There's a better way. Since email became a big part of our lives, smart people have been figuring out ways to spend less time on it without losing the advantages of such a convenient communication system. I researched what efficiency experts have to say about managing your email, tried their advice, and present to you what I found to be the best tips for how to make dealing with your email less stressful and more efficient.
Turn off your notifications: Unless lives depend on it, turn off your notifications. Notifications are distracting and cause anxiety. They make it difficult to focus on any one thing, which leads to multitasking, which leads to not actually getting anything done. emails, important and trivial, all give the same kind of notification, so your brain won't be able to distinguish real emergencies from spam. Unless you regularly get emergency email, you're better off just shutting off the notifications. Don't worry, you'll check it later.
Don't use your phone for email: Since the invention of the Blackberry, people have been using their smartphones to deal with emails. It's nice that your phone has the power to tell you what's in your email, but it's a very poorly designed tool for actually processing it. The tiny screen makes it harder to type quickly and accurately, and more difficult to take in lots of text quickly. Worse, it's tougher to drag and drop emails to where they are supposed to be. Doing email on your smartphone allows you to feel productive when you aren't at your workstation, giving you a way to temporarily fight the anxious sense that you should be working. However, it's far less efficient, so use a proper workstation when possible.
Batch email activity: The worst way to deal with email is to jump into your inbox whenever the idea pops into your head or when you receive a notification. When you do this, you're handing over control of your workflow to anyone in the world who has your email address. Instead, check your email at regular but infrequent intervals. Exactly how frequently you check will depend on your work and what you are using email for. However, for most people one to three times per day is plenty to deal with everything that needs to be dealt with without anything burning down. Further, it's usually a lot quicker to blast through 25 emails in one sitting than re-opening your email 25 separate times for each new item.

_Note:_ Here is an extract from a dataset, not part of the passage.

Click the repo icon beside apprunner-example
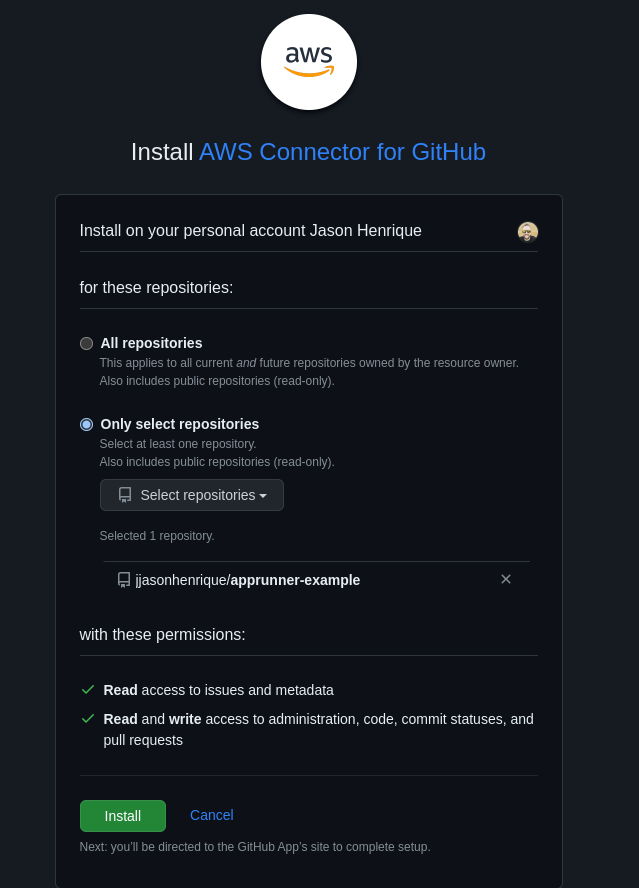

Empty your inbox, empty your mind: In 2007, blogger Merlin Mann coined the term "Inbox Zero", which was his name for a system of email management aimed at minimizing the amount of time you spend worrying about email and maximizing the time you use on the tasks that are important to you. The aim of the system is to keep your inbox empty, with the result that doing so would eliminate all the stress and inefficiencies mentioned at the beginning of this article. The concept was a sensation.
There are lots of good articles on how to achieve inbox zero. One of the things that's important to remember about inbox zero is that it's not about actually completing all the tasks in your inbox whenever you open it. Doing that still puts other people in control of your workflow. Instead, the idea is to move items out of your inbox into a place where it makes more sense to keep them. Put everything that you have to act on into whatever system you use to manage your to-dos, whether it's an old-fashioned list, a calendar, a bullet journal, or a task manager like Todoist. Put things you want to keep for reference into an archive. Put things you'll have to come back to in the near future into a "hold" folder. This allows you to deal with things in the order that is most useful to you rather than being pulled to and fro by whatever people happen to send you.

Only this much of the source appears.